I was shocked when Margaret ceased to be Prime Minister but not surprised. There was a kind of feeling for some time that something was changing in the mood of colleagues.

What happened was there were a number of colleagues in marginal seats who took a view that if they didn’t have a change of leader they simply weren’t going to win the election. It was much more practical than ideological. They had taken a pragmatic view that they just weren’t going to win the next general election with Margaret Thatcher.

There was then the other tension articulated in that speech Geoffrey Howe made of ministers and others who had had different kinds of grievances under Margaret. I took the view that anyone who was a minister who didn’t support Margaret should resign. And actually I did support Margaret. Personally I think it was desperately sad – tragic – that she was ousted in the way that she was ousted.

Sir Tony remained a minister under John Major, serving in four departments and tackling such thorny issues as the first Spanish fishing in UK waters ‘since the Armada’ and the BSE crisis.

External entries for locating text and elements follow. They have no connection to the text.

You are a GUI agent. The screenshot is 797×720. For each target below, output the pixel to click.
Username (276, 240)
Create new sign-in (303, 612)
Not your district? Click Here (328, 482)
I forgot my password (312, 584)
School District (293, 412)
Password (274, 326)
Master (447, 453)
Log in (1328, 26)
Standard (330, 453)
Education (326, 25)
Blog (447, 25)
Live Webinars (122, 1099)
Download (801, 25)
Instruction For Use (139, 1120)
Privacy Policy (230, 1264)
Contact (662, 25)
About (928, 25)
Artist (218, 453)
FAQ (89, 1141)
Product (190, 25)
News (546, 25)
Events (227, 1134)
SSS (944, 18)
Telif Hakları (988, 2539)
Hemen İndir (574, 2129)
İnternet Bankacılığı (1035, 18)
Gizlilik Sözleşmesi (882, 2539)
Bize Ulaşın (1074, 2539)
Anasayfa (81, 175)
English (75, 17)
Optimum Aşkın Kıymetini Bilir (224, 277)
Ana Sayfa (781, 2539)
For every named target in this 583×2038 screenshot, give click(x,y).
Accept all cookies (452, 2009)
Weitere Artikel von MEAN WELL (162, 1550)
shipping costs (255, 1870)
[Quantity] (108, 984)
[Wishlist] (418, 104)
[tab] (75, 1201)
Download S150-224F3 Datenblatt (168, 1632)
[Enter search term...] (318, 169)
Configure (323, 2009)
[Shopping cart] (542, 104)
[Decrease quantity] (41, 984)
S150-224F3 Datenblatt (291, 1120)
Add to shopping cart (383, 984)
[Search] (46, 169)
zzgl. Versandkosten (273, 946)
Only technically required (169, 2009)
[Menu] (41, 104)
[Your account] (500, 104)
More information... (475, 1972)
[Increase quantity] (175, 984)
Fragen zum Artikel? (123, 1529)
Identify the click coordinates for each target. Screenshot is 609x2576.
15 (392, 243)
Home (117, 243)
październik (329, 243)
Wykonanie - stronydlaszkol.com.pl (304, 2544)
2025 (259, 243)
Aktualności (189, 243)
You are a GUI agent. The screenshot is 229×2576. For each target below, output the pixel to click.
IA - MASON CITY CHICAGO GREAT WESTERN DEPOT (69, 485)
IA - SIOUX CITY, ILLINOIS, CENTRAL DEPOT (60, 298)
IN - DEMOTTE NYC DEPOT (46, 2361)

When the Conservatives lost the 1997 general election he returned to the back benches, where he has remained ever since.

He says he has no regrets about having not achieved higher office and instead found a new set of interests, including his current role of Second Church Estates Commissioner:

The thirteen years in which we were in opposition, one would have hoped, having served a couple of terms as Minister of State, one would have been considered for the Cabinet. But you can’t choose when your party goes into opposition.

Wherever one ends up in politics one can always say, ‘I could have done one rung higher.’ One has to enjoy what one does have the opportunity to do.

Politics is a bit like cricket. You can get on to the team but you never know when you’re going to bat, you never know when you’re going to field. You never know where in the team you’re going to bat, and I think you’ve got to be relatively philosophical about that.

While we were in opposition I had a whole parliament chairing the International Development Committee. I was able to discover a whole secret garden, a new language and I thought I had better give an impression I knew what I was talking about so I went off and did an MA back at Sussex.

I never expected in this Parliament that I’d be asked to be Second Church Estates Commissioner and concerned with things like where Richard III is going to be buried and women bishops.

You have to enjoy Parliament for what it is. Obviously you have got to give it your best and whatever tasks you are asked to do you have got to do to your best. I don’t think you can be disappointed if you’re not put into the Cabinet.

Like a number of retiring MPs, the introduction of five-year terms affected Sir Tony’s decision to stand down:

I became increasingly conscious that people in the constituency were saying to me, ‘Oh, Tony, the next election will be your last election, won’t it?’ They weren’t saying it unkindly, they were stating a matter of fact.

And I thought to myself: ‘Hang on a moment, if I stand again, by 2020 I’ll be nearly seventy and I’ll have done thirty-seven years.’

I didn’t want all that thing about ‘Are you going, are you staying, are you a lame duck?’ So I just thought it was better to go. Whether one does thirty-two years or thirty-seven in the totality of things, Parliament goes on.